##### Text

For the sake of brevity, I break down my analysis of the MAS rule into the following three interrelated areas: the struggle for dignity and recognition, the contradictions of the economic model of development and, finally, conflicts over indigenous autonomy and territorial rights. The purpose is not to deny that many progressive changes have taken place in Bolivia. Rather, it is to highlight the contradictory nature of that process of change that has served to limit the horizons of the possible, most notably in terms of the radical impulses that began the insurrectionary cycle (2000-2005). However, I also highlight the tensions within indigenous movements and their differentiated understandings of emancipation and the ultimate failure to solidify a subaltern hegemonic project that maintained unity within these divisions.

##########

Copy everything from "For the sake" down to "within these divisions." in the passage on MAS rule in Bolivia, renaming "insurrectionary cycle" as "uprising cycle".

##### Data section

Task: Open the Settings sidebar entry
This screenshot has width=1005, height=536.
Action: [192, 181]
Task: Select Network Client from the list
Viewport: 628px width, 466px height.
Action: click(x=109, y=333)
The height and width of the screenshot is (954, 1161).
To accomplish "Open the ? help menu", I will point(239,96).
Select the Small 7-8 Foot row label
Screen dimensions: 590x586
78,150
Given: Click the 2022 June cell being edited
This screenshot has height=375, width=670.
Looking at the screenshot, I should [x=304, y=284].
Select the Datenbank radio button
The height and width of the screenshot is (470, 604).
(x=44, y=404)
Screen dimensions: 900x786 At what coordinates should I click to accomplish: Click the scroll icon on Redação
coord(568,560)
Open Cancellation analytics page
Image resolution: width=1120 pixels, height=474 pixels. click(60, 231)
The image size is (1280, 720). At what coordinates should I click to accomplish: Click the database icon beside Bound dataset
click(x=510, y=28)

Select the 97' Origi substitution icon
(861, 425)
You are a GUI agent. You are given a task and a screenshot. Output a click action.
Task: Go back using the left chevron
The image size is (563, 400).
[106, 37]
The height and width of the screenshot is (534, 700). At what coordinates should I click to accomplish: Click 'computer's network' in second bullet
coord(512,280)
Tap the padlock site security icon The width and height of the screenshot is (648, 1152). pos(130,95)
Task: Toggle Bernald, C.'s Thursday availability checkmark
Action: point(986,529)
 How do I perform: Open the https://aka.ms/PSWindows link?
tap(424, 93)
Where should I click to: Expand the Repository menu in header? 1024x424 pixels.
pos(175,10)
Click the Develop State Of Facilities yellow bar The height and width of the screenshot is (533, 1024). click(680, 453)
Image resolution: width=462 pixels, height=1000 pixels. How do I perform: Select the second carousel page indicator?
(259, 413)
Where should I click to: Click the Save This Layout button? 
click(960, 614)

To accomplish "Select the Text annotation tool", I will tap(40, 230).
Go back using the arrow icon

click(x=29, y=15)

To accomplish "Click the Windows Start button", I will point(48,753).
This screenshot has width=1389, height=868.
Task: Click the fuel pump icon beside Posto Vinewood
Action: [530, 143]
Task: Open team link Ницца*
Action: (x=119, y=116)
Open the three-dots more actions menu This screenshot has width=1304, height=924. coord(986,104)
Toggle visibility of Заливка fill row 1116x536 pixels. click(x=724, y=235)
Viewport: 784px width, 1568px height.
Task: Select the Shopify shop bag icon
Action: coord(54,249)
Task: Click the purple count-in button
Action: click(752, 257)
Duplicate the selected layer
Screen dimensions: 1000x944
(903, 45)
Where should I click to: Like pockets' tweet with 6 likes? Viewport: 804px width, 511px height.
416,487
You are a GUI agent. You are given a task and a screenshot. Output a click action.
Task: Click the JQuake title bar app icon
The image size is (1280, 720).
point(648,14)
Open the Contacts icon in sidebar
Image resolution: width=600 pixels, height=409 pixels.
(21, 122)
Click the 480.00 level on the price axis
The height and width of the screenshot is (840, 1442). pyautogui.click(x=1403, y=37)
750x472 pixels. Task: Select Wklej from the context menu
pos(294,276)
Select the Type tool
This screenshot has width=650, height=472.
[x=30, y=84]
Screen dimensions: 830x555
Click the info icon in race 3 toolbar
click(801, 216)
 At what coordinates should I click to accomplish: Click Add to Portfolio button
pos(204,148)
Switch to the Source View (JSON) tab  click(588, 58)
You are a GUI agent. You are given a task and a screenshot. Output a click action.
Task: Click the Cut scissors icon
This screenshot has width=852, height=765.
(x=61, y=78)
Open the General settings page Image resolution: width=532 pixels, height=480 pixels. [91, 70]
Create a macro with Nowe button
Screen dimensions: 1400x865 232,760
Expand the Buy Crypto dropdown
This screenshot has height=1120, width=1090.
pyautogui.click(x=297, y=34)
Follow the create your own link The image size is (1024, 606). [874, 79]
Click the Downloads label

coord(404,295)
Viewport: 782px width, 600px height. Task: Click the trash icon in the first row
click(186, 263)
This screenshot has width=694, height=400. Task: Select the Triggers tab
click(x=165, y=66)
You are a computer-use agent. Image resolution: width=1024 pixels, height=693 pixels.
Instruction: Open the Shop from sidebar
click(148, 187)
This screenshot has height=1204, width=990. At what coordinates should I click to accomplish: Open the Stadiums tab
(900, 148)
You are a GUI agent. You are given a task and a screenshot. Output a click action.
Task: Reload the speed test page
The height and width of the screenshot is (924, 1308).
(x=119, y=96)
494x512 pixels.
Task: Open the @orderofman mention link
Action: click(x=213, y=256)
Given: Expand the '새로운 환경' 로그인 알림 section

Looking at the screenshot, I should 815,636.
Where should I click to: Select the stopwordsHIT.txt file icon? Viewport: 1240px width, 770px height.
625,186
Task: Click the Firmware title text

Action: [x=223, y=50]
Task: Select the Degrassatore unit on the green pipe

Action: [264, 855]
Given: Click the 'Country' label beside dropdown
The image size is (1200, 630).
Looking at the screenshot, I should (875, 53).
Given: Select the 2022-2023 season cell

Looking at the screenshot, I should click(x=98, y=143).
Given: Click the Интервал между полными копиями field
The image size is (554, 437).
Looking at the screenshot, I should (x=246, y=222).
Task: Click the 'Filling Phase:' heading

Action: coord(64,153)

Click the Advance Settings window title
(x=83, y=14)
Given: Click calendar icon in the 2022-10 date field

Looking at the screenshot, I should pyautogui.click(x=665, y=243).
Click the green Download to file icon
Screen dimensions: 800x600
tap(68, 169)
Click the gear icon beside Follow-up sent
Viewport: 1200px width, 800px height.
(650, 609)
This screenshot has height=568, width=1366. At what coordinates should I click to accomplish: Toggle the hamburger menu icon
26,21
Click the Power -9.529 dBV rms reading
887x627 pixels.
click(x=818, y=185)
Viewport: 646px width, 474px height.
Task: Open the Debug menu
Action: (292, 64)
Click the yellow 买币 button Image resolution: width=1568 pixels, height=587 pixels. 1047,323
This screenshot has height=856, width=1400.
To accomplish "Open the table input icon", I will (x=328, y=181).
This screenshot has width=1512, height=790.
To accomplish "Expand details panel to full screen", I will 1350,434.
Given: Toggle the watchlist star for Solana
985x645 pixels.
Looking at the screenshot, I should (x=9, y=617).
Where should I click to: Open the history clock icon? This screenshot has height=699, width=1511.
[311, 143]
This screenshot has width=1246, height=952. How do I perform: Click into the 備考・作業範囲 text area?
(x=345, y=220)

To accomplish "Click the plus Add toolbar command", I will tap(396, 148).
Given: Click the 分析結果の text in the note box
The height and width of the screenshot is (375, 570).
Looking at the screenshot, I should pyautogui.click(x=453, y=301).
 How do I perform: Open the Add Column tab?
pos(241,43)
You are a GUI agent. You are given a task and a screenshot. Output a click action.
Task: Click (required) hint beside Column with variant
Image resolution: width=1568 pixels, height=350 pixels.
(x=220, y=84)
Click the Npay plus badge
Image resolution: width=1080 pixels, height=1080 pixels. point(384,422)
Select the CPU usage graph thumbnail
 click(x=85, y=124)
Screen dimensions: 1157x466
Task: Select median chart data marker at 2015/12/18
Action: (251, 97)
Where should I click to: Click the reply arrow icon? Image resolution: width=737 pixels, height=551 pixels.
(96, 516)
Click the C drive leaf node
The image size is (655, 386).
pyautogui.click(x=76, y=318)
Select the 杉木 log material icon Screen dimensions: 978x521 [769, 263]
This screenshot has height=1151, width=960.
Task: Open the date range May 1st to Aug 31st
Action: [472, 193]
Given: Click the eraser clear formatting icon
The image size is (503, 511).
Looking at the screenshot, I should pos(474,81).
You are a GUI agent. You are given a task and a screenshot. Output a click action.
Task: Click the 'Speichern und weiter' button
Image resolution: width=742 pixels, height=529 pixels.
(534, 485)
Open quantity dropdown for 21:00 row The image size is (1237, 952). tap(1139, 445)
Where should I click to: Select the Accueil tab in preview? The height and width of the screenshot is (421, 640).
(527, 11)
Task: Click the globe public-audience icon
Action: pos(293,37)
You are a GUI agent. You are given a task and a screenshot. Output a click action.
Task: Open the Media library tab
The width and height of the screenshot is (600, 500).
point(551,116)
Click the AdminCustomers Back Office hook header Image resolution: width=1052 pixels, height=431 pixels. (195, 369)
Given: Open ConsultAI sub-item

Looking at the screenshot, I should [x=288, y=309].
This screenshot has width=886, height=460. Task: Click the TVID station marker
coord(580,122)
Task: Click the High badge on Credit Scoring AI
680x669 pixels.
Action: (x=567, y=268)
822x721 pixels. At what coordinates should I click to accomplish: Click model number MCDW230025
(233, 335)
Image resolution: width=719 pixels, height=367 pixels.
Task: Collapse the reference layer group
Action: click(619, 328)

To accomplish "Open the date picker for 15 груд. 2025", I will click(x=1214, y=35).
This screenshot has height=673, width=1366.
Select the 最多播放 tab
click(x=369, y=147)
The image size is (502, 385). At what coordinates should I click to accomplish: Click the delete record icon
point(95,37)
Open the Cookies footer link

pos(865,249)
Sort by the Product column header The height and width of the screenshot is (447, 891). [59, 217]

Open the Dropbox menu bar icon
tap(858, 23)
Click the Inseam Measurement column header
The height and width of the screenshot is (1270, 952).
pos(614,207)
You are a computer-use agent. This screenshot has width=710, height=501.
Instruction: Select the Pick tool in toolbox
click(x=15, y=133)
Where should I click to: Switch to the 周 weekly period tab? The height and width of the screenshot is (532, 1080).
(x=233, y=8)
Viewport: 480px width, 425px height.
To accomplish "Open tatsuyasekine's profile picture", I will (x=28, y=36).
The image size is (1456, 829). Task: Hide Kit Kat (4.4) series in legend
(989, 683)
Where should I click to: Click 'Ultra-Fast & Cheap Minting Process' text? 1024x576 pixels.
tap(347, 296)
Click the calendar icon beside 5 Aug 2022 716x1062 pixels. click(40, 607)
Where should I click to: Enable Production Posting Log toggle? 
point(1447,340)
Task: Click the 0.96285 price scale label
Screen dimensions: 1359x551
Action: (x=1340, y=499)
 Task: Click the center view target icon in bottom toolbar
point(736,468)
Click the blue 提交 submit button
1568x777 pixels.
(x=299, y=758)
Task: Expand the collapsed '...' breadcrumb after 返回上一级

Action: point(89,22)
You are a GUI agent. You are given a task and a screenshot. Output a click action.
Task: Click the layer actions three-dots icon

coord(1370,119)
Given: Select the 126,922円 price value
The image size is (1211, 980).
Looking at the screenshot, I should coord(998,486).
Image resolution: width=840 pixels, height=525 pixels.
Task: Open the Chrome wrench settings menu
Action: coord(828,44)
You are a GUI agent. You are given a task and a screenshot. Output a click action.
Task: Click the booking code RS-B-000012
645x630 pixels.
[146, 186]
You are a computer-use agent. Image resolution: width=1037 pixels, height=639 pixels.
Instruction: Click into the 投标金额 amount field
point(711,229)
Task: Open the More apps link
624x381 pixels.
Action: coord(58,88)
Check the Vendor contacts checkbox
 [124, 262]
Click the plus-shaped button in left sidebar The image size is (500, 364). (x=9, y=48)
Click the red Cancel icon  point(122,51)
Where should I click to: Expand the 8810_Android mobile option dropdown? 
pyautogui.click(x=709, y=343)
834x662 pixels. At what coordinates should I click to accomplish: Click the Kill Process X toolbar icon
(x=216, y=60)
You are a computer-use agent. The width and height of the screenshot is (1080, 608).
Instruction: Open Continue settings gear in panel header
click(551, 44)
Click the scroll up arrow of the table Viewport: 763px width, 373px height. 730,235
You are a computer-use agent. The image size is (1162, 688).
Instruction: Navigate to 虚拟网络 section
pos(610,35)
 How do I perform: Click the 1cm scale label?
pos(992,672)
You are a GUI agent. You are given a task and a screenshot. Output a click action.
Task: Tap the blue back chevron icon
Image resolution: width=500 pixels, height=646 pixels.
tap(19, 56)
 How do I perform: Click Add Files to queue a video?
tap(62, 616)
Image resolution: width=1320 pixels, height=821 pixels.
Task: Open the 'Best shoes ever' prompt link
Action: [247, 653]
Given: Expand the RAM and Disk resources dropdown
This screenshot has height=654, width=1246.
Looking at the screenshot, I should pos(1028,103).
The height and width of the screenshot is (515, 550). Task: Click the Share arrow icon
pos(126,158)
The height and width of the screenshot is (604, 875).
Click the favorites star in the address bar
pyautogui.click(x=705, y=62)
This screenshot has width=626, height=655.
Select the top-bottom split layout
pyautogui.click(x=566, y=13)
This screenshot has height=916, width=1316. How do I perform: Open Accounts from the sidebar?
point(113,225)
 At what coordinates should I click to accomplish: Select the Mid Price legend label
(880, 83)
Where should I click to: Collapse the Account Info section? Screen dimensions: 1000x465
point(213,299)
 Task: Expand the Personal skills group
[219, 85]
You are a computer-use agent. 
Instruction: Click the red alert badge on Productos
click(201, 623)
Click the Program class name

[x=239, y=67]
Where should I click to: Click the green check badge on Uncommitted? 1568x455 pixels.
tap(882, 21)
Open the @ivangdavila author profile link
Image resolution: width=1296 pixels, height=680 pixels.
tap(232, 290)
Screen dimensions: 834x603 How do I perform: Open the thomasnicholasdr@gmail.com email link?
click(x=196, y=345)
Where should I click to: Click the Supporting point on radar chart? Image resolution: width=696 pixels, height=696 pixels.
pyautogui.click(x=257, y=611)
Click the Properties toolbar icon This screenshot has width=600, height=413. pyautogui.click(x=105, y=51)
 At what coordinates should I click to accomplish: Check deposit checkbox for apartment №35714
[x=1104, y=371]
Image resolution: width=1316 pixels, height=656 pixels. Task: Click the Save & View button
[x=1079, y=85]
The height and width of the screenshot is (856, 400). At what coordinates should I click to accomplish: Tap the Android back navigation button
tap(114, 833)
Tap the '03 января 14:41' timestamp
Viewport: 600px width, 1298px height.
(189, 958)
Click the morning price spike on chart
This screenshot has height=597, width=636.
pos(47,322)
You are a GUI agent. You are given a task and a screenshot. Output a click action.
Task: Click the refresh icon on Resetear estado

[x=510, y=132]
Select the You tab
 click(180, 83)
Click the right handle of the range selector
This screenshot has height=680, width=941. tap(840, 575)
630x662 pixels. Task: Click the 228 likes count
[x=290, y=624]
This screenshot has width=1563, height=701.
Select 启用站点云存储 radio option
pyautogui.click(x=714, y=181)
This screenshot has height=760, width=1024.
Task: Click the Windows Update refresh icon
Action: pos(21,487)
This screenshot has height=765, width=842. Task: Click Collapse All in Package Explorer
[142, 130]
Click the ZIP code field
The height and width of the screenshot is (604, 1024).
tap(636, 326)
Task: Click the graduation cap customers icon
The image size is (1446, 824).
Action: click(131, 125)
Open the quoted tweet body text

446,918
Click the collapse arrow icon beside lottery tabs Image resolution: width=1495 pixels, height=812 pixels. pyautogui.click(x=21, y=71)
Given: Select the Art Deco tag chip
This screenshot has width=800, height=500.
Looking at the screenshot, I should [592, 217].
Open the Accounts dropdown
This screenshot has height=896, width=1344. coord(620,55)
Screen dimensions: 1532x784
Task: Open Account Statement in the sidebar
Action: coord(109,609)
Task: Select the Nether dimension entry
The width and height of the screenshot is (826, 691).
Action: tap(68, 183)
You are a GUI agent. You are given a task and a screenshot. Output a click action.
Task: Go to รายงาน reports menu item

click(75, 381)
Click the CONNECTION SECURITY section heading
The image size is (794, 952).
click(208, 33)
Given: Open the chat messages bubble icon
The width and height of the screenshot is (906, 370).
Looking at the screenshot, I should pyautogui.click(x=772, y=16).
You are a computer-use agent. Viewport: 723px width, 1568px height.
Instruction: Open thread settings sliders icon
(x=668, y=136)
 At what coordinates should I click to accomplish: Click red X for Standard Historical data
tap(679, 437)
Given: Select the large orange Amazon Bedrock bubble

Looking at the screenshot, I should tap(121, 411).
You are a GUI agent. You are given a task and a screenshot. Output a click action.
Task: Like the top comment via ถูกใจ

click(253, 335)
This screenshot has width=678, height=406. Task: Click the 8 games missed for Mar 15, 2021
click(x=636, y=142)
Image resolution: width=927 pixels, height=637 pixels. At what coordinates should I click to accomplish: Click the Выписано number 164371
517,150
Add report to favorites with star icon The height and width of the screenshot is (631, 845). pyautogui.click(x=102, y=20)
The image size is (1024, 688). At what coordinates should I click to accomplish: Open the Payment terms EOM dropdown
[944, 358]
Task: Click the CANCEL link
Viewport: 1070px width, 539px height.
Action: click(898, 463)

##########

**Solved problem**
For the sake of brevity, I break down my analysis of the MAS rule into the following three interrelated areas: the struggle for dignity and recognition, the contradictions of the economic model of development and, finally, conflicts over indigenous autonomy and territorial rights. The purpose is not to deny that many progressive changes have taken place in Bolivia. Rather, it is to highlight the contradictory nature of that process of change that has served to limit the horizons of the possible, most notably in terms of the radical impulses that began the uprising cycle (2000-2005). However, I also highlight the tensions within indigenous movements and their differentiated understandings of emancipation and the ultimate failure to solidify a subaltern hegemonic project that maintained unity within these divisions.